--- SHORT EXERCISE A ---
Reproduce the Ruddy v. McDonald case text word for word.

Ruddy v. McDonald, 244 Ill. 494 (1910)

April 21, 1910 · Illinois Supreme Court
244 Ill. 494

James J. Ruddy, Appellee, vs. Donald J. McDonald, Appellant.

Opinion filed April 21, 1910.

1. Apeeals and errors—when decree will not be disturbed on appeal. Where the testimony in a mechanic’s lien proceeding is conflicting and the chancellor has confirmed the finding of the master, the Supreme Court will not. disturb the decree unless it is clearly against the weight of the evidence.

2. Mechanics’ liens—contractor entitled to lien if he substantially performs his contract. A building contractor who obligates himself to follow the plans and specifications of the architect can not be held responsible for defects in the plans or specifications, and if he has by honest endeavor substantially performed the contract he is entitled to a lien under the statute.

3. Same—contract construed as not requiring contractor to improve upon plans. A contract to install a heating plant, which provides that the contract shall be for “a complete and perfect job, even though every item required to make it such is not specially noted in the drawings or these specifications,” and that the contractor “shall furnish all labor, tools and appliances necessary to .complete his work according to these specifications, and shall perform his work in a true workmanlike manner in every particular and thus provide the building with a durable and mechanically perfect system,” does not require the contractor to improve upon the plans in order to make a mechanically perfect system.

--- SHORT EXERCISE B ---
Switch "Shopping" to "Markets" in the rows from the line with "Sports Tourism | (515, 306)" to the line with "09 (551, 416)". Output only those rows, with everything else left unchanged.

Item coordinates

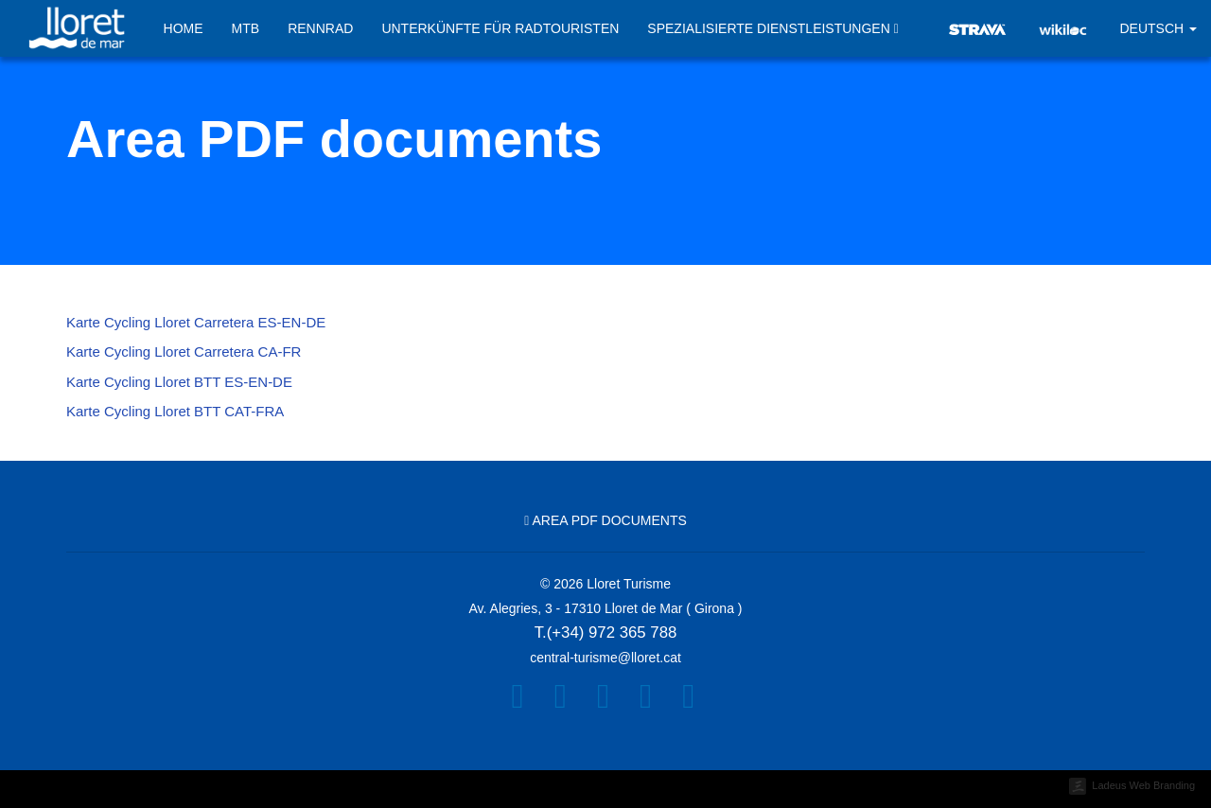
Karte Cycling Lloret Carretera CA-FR (183, 351)
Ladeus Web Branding (1143, 785)
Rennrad (320, 28)
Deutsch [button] (1158, 28)
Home (183, 28)
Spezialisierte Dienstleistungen (773, 29)
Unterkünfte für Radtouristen (500, 28)
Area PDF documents (605, 520)
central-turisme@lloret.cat (605, 657)
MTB (246, 28)
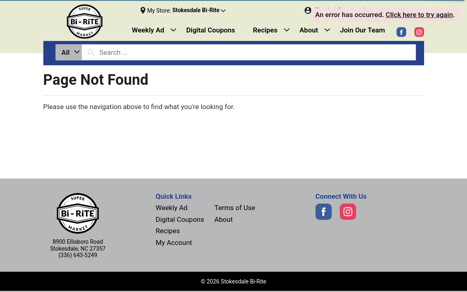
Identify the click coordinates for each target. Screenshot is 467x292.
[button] (199, 10)
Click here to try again (419, 15)
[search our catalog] (91, 52)
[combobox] (68, 52)
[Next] (91, 22)
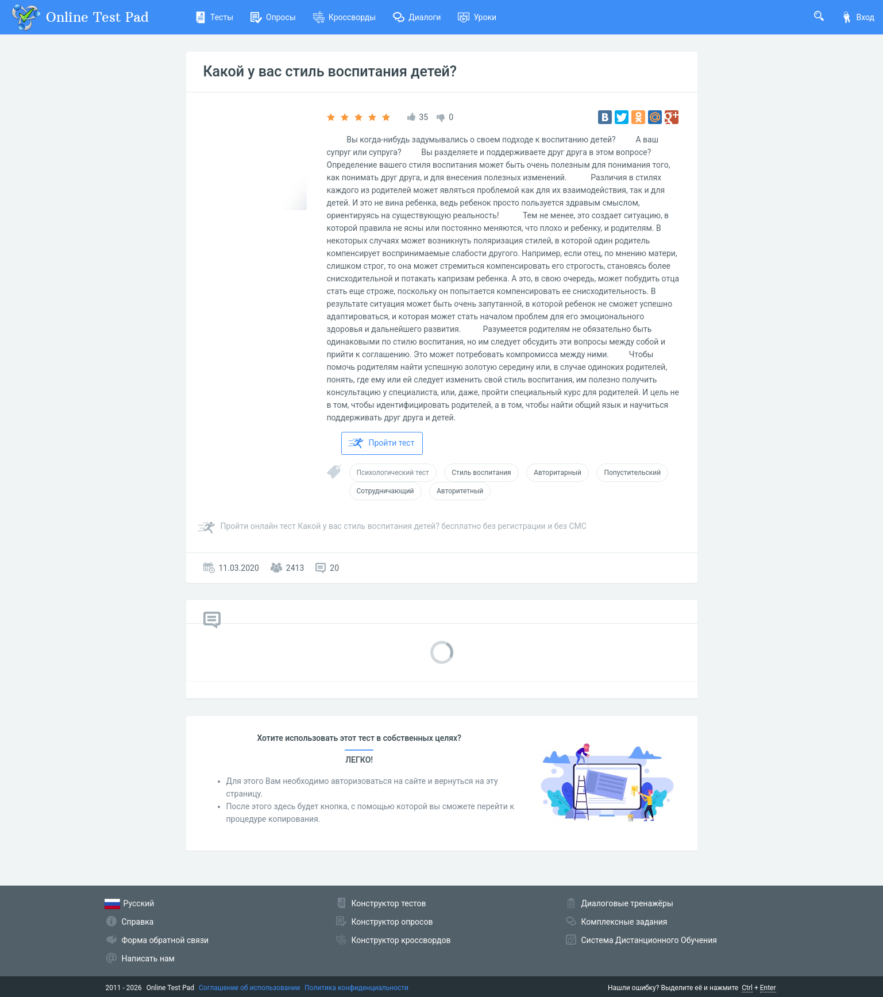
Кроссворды (344, 17)
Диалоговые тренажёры (627, 903)
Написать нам (148, 958)
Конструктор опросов (392, 921)
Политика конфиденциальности (356, 988)
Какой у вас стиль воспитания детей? (330, 71)
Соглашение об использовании (249, 988)
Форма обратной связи (165, 940)
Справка (138, 921)
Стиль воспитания (481, 473)
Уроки (477, 17)
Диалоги (417, 17)
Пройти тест (381, 443)
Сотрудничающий (385, 491)
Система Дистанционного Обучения (649, 940)
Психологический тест (393, 473)
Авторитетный (460, 491)
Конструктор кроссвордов (401, 940)
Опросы (273, 17)
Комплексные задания (624, 921)
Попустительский (632, 473)
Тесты (214, 17)
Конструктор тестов (389, 903)
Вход (857, 17)
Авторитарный (557, 473)
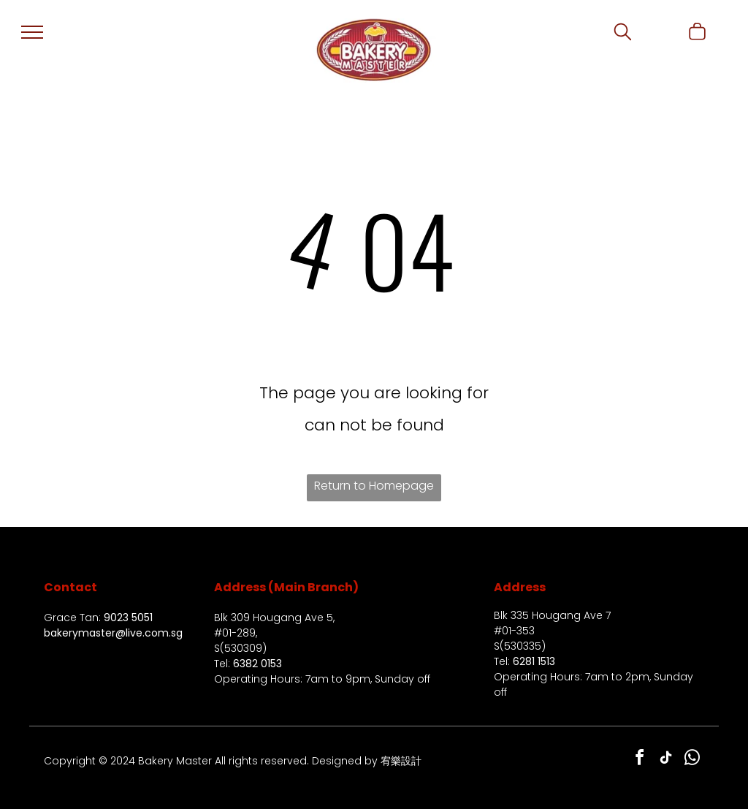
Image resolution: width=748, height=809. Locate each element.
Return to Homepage (374, 485)
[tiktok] (666, 759)
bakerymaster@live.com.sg (113, 633)
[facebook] (640, 759)
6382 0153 (257, 663)
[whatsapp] (692, 759)
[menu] (32, 32)
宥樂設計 (401, 760)
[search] (623, 34)
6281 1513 (534, 661)
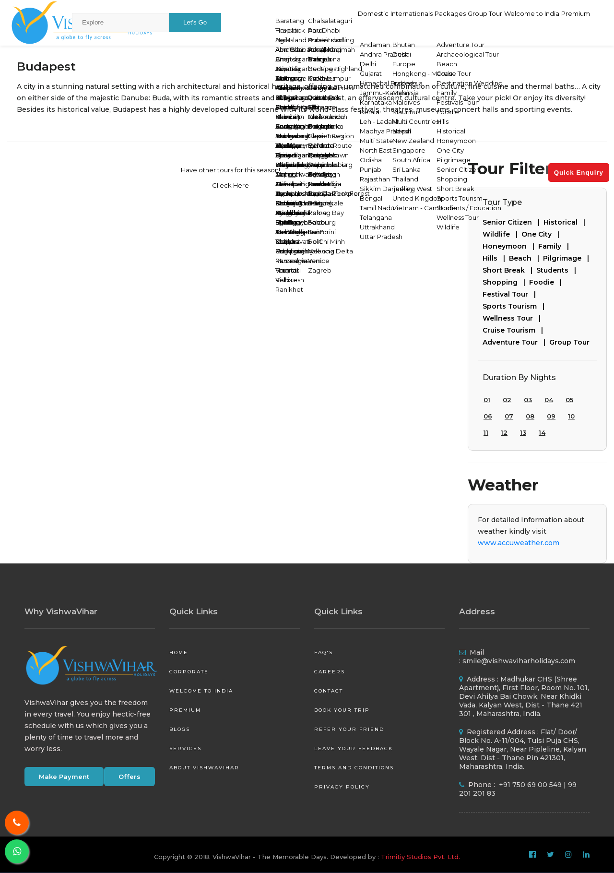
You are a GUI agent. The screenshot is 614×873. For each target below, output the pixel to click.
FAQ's (323, 652)
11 (486, 432)
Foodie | (547, 282)
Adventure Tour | (516, 342)
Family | (555, 246)
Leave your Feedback (353, 748)
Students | (558, 270)
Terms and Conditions (354, 768)
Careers (329, 672)
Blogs (179, 729)
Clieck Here (230, 185)
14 (542, 432)
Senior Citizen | (513, 222)
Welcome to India (515, 22)
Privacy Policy (342, 787)
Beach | (526, 258)
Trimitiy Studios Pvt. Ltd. (420, 857)
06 (488, 416)
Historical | (566, 222)
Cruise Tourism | (515, 330)
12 (504, 432)
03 (528, 400)
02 (507, 400)
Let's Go (195, 22)
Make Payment (64, 776)
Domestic (306, 22)
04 (548, 400)
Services (185, 748)
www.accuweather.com (518, 542)
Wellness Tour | (513, 318)
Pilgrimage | (568, 258)
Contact (328, 691)
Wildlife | (502, 234)
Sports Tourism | (515, 306)
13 (523, 432)
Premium (571, 22)
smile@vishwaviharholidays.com (518, 661)
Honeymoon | (510, 246)
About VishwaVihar (204, 768)
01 (487, 400)
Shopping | (506, 282)
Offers (129, 776)
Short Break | (509, 270)
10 (571, 416)
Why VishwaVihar (60, 611)
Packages (408, 22)
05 (569, 400)
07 (509, 416)
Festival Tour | (511, 294)
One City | (542, 234)
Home (178, 652)
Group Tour (455, 22)
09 (551, 416)
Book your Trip (342, 710)
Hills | (496, 258)
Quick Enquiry (578, 172)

--- FULL SOLUTION A ---
Ruddy v. McDonald, 244 Ill. 494 (1910)

April 21, 1910 · Illinois Supreme Court
244 Ill. 494

James J. Ruddy, Appellee, vs. Donald J. McDonald, Appellant.

Opinion filed April 21, 1910.

1. Apeeals and errors—when decree will not be disturbed on appeal. Where the testimony in a mechanic’s lien proceeding is conflicting and the chancellor has confirmed the finding of the master, the Supreme Court will not. disturb the decree unless it is clearly against the weight of the evidence.

2. Mechanics’ liens—contractor entitled to lien if he substantially performs his contract. A building contractor who obligates himself to follow the plans and specifications of the architect can not be held responsible for defects in the plans or specifications, and if he has by honest endeavor substantially performed the contract he is entitled to a lien under the statute.

3. Same—contract construed as not requiring contractor to improve upon plans. A contract to install a heating plant, which provides that the contract shall be for “a complete and perfect job, even though every item required to make it such is not specially noted in the drawings or these specifications,” and that the contractor “shall furnish all labor, tools and appliances necessary to .complete his work according to these specifications, and shall perform his work in a true workmanlike manner in every particular and thus provide the building with a durable and mechanically perfect system,” does not require the contractor to improve upon the plans in order to make a mechanically perfect system.

--- FULL SOLUTION B ---
Sports Tourism | (515, 306)
13 (523, 432)
Premium (571, 22)
smile@vishwaviharholidays.com (518, 661)
Honeymoon | (510, 246)
About VishwaVihar (204, 768)
01 (487, 400)
Markets | (506, 282)
Offers (129, 776)
Short Break | (509, 270)
10 (571, 416)
Why VishwaVihar (60, 611)
Packages (408, 22)
05 (569, 400)
07 (509, 416)
Festival Tour | (511, 294)
One City | (542, 234)
Home (178, 652)
Group Tour (455, 22)
09 (551, 416)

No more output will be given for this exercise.